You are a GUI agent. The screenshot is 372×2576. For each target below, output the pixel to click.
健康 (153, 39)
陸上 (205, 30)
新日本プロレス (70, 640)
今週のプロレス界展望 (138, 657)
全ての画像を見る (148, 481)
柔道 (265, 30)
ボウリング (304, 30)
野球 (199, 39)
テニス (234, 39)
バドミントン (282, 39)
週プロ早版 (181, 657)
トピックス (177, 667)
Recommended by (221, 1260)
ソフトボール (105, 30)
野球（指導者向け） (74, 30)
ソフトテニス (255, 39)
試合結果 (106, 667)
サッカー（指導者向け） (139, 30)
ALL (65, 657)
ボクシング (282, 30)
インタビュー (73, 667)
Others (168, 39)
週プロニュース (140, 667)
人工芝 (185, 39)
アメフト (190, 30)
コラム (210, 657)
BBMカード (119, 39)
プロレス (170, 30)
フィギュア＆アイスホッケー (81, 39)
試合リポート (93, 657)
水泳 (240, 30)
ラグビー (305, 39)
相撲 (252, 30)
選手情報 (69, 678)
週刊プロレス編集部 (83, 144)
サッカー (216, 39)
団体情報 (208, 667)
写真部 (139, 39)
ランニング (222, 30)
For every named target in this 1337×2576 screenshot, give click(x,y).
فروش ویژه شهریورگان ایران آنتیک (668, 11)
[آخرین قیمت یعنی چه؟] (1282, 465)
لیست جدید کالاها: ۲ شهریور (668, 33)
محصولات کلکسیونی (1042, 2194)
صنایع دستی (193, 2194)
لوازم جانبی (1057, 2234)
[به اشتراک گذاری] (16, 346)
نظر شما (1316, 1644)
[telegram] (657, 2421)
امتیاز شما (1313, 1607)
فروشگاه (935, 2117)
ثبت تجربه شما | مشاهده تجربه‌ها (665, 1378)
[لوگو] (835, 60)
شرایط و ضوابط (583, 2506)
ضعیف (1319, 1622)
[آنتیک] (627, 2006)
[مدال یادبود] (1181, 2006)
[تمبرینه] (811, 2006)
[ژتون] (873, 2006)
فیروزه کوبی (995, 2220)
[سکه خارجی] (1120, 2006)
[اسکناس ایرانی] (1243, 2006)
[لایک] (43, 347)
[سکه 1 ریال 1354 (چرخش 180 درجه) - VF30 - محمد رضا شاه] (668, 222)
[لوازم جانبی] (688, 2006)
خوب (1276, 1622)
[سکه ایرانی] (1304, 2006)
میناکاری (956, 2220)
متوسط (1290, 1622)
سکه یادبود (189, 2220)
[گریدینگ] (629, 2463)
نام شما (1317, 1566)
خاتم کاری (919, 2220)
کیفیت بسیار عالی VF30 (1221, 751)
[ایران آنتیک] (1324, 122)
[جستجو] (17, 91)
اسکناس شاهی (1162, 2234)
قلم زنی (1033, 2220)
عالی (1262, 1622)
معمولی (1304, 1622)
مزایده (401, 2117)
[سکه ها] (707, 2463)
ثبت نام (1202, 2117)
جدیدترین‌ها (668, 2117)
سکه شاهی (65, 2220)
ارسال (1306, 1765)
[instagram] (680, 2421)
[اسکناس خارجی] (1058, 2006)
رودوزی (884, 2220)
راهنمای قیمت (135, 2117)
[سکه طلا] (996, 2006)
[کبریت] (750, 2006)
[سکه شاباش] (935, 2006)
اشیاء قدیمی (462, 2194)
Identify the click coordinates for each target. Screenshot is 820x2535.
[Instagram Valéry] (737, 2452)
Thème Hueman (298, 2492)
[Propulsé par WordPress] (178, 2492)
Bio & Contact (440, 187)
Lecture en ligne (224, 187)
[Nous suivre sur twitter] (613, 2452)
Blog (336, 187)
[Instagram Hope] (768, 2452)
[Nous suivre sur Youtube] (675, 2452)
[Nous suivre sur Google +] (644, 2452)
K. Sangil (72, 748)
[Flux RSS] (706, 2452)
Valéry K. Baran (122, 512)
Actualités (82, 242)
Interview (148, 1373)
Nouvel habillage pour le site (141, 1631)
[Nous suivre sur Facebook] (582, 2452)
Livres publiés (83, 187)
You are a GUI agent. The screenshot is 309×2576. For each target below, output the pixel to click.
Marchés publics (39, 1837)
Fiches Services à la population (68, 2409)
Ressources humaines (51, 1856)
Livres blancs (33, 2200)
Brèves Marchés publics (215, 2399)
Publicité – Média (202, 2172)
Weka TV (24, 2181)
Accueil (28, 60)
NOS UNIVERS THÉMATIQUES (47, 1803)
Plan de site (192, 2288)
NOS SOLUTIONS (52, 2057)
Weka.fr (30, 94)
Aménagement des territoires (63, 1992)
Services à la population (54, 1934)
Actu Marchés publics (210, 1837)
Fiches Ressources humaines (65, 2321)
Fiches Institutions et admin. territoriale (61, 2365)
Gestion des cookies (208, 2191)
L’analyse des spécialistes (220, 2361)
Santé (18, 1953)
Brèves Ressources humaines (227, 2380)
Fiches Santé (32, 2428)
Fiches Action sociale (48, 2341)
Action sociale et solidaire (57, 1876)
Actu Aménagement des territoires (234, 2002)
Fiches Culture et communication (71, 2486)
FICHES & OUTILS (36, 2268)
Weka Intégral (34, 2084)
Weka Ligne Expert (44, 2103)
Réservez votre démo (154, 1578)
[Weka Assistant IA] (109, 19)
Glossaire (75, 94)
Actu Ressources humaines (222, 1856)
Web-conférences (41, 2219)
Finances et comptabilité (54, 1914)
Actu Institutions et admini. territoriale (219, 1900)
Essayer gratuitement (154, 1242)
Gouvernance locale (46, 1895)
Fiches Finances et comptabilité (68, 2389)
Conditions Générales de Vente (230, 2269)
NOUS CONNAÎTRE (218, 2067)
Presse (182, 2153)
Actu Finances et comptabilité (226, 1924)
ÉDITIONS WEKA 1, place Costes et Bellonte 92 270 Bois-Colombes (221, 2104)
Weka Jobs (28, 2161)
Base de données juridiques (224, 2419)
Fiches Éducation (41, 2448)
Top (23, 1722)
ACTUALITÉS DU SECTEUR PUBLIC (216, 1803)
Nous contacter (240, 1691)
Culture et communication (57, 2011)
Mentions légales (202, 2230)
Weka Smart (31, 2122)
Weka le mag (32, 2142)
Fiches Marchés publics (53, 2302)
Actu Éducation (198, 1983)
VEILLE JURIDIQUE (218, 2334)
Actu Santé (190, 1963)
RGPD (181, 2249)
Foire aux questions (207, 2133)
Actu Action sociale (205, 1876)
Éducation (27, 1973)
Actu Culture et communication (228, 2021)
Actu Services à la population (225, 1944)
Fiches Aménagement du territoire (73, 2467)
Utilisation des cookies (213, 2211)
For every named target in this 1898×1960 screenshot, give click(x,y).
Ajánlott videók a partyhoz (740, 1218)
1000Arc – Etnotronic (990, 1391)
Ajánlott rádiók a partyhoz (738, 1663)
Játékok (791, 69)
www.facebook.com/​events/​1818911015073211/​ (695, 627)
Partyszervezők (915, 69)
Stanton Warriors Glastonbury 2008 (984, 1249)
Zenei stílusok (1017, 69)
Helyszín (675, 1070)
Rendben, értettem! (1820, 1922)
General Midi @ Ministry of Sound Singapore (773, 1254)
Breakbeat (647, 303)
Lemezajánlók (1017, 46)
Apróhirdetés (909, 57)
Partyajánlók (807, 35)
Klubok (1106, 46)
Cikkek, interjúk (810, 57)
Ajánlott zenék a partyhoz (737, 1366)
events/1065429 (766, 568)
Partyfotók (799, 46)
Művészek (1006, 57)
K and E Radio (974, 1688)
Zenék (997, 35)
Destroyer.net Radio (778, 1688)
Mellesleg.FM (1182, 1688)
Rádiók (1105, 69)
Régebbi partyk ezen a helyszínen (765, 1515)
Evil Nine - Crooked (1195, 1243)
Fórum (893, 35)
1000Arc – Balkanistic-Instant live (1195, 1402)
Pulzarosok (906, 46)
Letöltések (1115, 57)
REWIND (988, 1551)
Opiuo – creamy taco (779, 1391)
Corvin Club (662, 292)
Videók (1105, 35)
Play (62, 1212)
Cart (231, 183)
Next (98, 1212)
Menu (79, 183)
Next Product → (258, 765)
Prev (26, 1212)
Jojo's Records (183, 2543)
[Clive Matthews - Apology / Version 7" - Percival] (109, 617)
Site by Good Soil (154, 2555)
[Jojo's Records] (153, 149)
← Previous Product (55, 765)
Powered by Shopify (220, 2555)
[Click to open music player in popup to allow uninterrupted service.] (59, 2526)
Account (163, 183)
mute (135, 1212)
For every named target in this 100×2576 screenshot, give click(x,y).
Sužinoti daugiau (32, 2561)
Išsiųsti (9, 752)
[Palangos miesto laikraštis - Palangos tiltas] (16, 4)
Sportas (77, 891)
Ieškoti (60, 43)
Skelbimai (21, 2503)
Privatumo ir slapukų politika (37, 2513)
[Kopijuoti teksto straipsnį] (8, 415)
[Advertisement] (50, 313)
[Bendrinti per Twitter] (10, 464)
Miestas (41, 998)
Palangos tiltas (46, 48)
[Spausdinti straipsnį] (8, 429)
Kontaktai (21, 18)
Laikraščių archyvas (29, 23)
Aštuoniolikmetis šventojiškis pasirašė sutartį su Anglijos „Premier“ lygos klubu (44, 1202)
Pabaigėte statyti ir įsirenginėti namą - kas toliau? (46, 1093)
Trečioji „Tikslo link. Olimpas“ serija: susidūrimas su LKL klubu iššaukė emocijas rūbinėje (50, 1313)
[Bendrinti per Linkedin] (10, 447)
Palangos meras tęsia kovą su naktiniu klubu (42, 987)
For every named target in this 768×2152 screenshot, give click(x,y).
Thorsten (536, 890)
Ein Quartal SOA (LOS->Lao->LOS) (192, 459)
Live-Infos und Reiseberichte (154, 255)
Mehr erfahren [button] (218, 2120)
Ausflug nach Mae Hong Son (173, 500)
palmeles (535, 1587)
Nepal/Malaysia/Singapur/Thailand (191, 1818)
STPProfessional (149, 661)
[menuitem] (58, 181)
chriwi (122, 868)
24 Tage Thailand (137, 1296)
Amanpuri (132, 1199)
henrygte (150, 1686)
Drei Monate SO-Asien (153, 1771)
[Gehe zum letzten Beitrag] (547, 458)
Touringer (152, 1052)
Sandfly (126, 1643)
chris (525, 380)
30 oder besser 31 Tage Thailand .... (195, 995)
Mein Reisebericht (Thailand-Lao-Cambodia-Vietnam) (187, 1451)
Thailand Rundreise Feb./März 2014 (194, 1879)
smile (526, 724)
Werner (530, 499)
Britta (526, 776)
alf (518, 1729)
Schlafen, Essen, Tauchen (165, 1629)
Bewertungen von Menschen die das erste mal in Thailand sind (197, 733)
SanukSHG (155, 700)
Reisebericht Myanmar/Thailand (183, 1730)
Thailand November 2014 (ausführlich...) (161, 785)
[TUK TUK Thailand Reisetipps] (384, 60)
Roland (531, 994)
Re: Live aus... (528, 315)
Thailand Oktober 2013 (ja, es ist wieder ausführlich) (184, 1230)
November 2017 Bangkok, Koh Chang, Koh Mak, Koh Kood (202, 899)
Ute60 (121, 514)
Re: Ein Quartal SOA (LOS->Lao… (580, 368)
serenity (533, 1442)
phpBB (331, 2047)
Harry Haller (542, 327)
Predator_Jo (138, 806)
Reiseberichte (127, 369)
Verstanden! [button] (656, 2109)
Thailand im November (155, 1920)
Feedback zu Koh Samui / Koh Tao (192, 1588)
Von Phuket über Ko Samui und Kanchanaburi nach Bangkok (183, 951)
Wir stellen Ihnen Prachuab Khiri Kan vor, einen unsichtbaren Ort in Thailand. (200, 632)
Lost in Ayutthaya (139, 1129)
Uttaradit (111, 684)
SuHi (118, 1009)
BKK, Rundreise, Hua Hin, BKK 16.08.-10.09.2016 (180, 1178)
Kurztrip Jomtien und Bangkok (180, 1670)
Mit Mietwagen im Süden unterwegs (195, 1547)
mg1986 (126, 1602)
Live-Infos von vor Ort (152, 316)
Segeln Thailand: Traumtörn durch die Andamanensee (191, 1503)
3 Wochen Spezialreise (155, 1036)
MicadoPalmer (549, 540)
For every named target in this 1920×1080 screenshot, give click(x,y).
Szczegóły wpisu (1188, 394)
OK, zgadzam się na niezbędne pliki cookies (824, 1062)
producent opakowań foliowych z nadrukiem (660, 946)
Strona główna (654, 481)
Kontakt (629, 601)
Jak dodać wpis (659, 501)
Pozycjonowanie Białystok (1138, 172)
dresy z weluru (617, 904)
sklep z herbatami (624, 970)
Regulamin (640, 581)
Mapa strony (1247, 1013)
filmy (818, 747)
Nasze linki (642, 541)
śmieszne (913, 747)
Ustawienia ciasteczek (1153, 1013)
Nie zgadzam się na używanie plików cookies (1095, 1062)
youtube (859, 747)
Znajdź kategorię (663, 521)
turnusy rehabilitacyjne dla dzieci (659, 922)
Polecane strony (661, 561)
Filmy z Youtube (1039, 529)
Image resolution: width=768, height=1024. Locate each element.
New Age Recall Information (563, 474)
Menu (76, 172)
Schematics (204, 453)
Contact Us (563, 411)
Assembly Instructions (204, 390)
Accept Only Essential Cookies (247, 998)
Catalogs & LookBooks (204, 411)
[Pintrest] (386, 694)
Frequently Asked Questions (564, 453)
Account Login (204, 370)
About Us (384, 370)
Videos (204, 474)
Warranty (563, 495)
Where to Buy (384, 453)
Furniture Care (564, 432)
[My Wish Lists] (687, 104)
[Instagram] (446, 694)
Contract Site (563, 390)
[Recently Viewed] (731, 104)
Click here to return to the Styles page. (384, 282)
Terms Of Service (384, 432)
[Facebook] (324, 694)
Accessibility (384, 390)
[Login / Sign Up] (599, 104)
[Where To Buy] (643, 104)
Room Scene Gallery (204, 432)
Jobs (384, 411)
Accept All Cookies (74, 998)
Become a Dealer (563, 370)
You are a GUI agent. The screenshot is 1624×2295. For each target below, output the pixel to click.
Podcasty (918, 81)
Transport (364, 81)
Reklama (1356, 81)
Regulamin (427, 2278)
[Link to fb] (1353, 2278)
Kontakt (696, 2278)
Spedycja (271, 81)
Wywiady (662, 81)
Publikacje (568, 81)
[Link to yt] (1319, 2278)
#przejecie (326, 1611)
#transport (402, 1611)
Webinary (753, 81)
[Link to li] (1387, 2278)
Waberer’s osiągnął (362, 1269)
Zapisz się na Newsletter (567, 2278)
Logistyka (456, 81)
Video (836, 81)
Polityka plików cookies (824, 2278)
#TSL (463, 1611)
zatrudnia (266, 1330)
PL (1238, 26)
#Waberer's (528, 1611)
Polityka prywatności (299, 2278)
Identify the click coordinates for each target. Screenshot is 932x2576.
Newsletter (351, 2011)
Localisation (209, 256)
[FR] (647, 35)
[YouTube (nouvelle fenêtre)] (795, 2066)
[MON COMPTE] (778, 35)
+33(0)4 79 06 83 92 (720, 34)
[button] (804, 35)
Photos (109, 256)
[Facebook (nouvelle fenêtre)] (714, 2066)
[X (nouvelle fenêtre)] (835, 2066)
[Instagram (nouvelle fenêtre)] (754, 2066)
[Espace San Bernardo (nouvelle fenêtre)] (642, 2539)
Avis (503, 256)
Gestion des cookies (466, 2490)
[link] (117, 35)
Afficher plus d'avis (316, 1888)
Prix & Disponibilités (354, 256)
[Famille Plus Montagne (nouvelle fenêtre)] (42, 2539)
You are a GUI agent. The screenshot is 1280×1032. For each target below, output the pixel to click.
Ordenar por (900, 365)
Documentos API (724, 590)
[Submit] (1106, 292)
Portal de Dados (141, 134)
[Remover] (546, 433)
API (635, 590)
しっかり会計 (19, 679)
#####
● AIM OF THE EXERCISE
Return, word for word, the lines of the data above from the line with "Culture et communication (57, 2011)" through the line with "Rádiók (1105, 69)", inclusive.

● SOLUTION FOR THIS EXERCISE
Culture et communication (57, 2011)
Mentions légales (202, 2230)
Weka Smart (31, 2122)
Weka le mag (32, 2142)
Fiches Marchés publics (53, 2302)
Actu Éducation (198, 1983)
VEILLE JURIDIQUE (218, 2334)
Actu Santé (190, 1963)
RGPD (181, 2249)
Foire aux questions (207, 2133)
Actu Action sociale (205, 1876)
Éducation (27, 1973)
Actu Culture et communication (228, 2021)
Actu Services à la population (225, 1944)
Fiches Aménagement du territoire (73, 2467)
Utilisation des cookies (213, 2211)
For every named target in this 1898×1960 screenshot, give click(x,y).
Ajánlott videók a partyhoz (740, 1218)
1000Arc – Etnotronic (990, 1391)
Ajánlott rádiók a partyhoz (738, 1663)
Játékok (791, 69)
www.facebook.com/​events/​1818911015073211/​ (695, 627)
Partyszervezők (915, 69)
Stanton Warriors Glastonbury 2008 (984, 1249)
Zenei stílusok (1017, 69)
Helyszín (675, 1070)
Rendben, értettem! (1820, 1922)
General Midi @ Ministry of Sound Singapore (773, 1254)
Breakbeat (647, 303)
Lemezajánlók (1017, 46)
Apróhirdetés (909, 57)
Partyajánlók (807, 35)
Klubok (1106, 46)
Cikkek, interjúk (810, 57)
Ajánlott zenék a partyhoz (737, 1366)
events/1065429 (766, 568)
Partyfotók (799, 46)
Művészek (1006, 57)
K and E Radio (974, 1688)
Zenék (997, 35)
Destroyer.net Radio (778, 1688)
Mellesleg.FM (1182, 1688)
Rádiók (1105, 69)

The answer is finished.